Et, Frédéric ayant répondu qu’il se trouvait « un peu gêné, maintenant », l’autre eut un mauvais sourire.

Après les liqueurs, on but de la bière ; après la bière, des grogs ; on refuma des pipes. Enfin, à cinq heures du soir, tous s’en allèrent ; et ils marchaient les uns près des autres, sans parler, quand Dussardier se mit à dire que Frédéric les avait reçus parfaitement. Tous en convinrent.

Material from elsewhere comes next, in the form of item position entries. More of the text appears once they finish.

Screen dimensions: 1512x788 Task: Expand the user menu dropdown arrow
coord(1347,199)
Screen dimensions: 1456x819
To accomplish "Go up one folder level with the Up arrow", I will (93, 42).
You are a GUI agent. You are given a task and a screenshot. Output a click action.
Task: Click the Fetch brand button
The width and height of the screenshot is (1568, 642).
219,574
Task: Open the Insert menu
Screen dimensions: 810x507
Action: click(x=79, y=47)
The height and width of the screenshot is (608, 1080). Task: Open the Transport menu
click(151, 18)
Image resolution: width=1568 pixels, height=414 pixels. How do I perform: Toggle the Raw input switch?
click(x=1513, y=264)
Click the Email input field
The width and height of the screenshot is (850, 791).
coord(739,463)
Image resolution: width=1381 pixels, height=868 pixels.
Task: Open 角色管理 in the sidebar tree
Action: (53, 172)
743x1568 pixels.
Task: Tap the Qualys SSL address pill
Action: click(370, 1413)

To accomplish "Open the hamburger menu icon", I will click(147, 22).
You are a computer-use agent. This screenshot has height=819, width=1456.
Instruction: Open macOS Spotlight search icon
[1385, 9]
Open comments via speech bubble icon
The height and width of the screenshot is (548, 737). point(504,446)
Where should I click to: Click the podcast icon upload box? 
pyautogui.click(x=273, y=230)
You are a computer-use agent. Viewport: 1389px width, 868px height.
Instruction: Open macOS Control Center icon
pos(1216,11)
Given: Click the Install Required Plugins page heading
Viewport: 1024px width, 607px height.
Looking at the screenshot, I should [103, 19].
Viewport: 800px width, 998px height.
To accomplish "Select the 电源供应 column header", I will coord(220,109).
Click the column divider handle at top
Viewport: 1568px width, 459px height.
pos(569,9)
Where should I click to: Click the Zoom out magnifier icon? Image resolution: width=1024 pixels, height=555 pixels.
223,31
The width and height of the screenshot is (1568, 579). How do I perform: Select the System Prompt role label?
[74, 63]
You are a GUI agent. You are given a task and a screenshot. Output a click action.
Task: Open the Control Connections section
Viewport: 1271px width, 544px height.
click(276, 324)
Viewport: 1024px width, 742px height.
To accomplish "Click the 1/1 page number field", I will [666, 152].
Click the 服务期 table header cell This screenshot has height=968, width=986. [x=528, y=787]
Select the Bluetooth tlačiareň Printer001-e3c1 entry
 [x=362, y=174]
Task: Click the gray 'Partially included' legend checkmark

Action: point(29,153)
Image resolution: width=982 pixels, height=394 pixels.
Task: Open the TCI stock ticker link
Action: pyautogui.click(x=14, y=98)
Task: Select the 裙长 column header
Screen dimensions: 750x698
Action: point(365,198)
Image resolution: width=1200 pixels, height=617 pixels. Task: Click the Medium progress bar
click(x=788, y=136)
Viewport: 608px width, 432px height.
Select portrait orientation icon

Hussonnet déclara son déjeuner un peu trop lourd. Sénécal critiqua la futilité de son intérieur. Cisy pensait de même. Cela manquait de « cachet », absolument.

— Moi, je trouve, dit Pellerin, qu’il aurait bien pu me commander un tableau.

Deslauriers se taisait, en tenant dans la poche de son pantalon ses billets de banque.

Frédéric était resté seul. Il pensait à ses amis, et sentait entre eux et lui comme un grand fossé plein d’ombre qui les séparait. Il leur avait tendu la main cependant, et ils n’avaient pas répondu à la franchise de son cœur.

Il se rappela les mots de Pellerin et de Dussardier sur Arnoux. C’était une invention, une calomnie sans doute ? Mais pourquoi ? Et il aperçut Mme  Arnoux, ruinée, pleurant, vendant ses meubles. Cette idée le tourmenta toute la nuit ; le lendemain, il se présenta chez elle.